Child marriage is actually considered the preferred preventive method compared to more drastic practices such as female genital mutilation.  This fear is only validated by the continued practice of a tradition that allows men to abduct girls and force them to become their bride. This act commonly known as bride napping is seen in several developing countries but is especially prevalent in the countryside of Ethiopia. Often when men are too poor to afford a dowry they simply kidnap the bride of their choice and force her into marriage. Men usually gather their friends and ride on horseback to go and collect their future wives while they walk home from grade school. Once they have successfully obtained the girl the husband to be takes the liberty of raping his young wife and claiming her as his own. This is seen as a form of courtship because once a girl has lost her virginity in Ethiopian culture she is seen as impure and tainted for other men.

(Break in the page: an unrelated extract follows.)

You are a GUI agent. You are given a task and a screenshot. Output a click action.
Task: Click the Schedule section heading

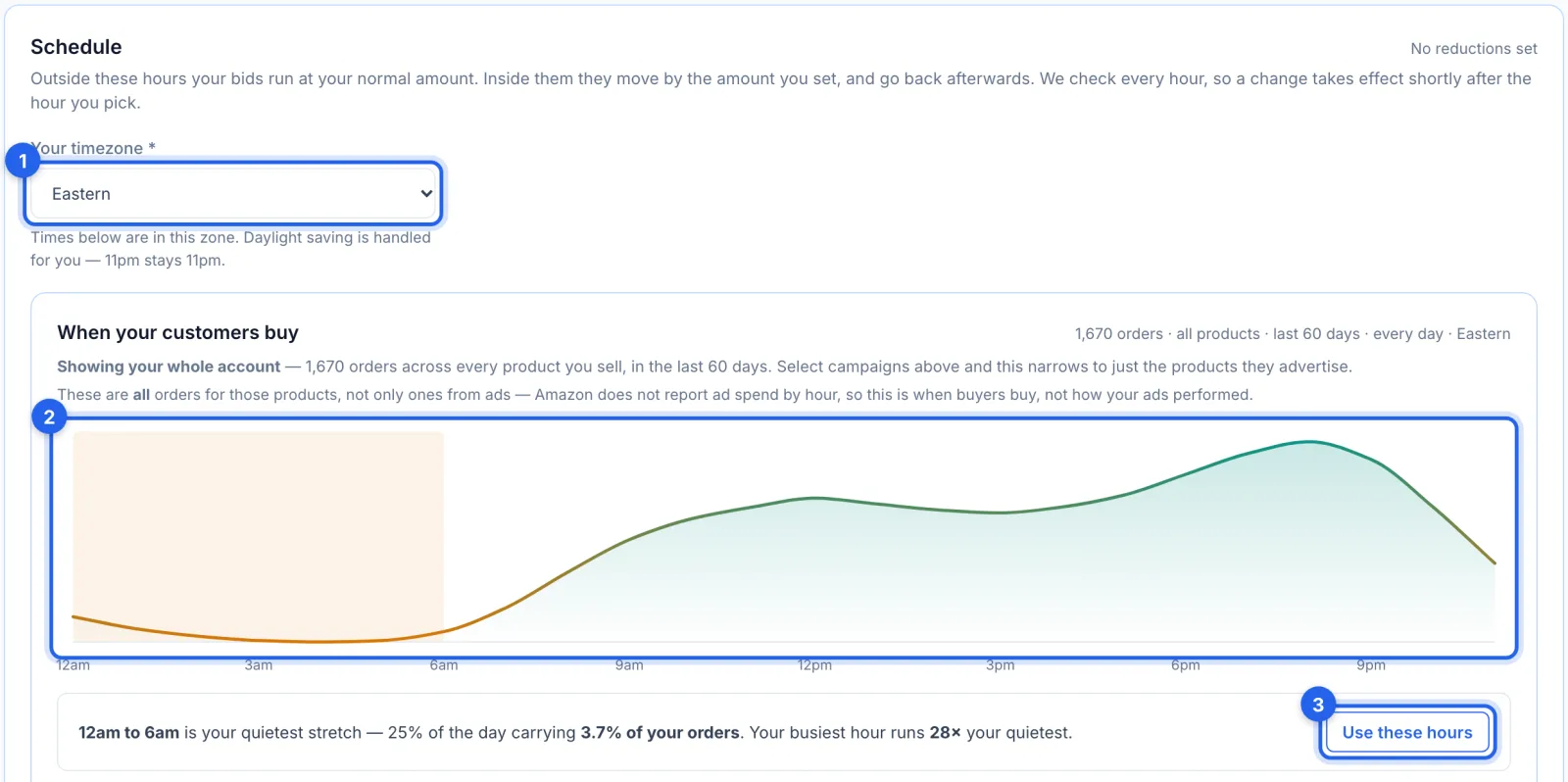click(76, 47)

This abduction process is overseen by the local council of elders who have final say in most matters and tend to agree with abduction practices, basing their decisions on tradition and culture. Ethiopian culture contains several groups of thought that promote the occurrence of child marriage such as the idea that “a girl who is not married by late adolescence represents a failure and disgrace to the family. In particular, the status of the girl's father is compromised, and he is considered a failure when his daughter remains unmarried into her late teens”. The emphasis on family, honor, and purity are all themes in Ethiopian culture that heavily influence societal opinions and practices.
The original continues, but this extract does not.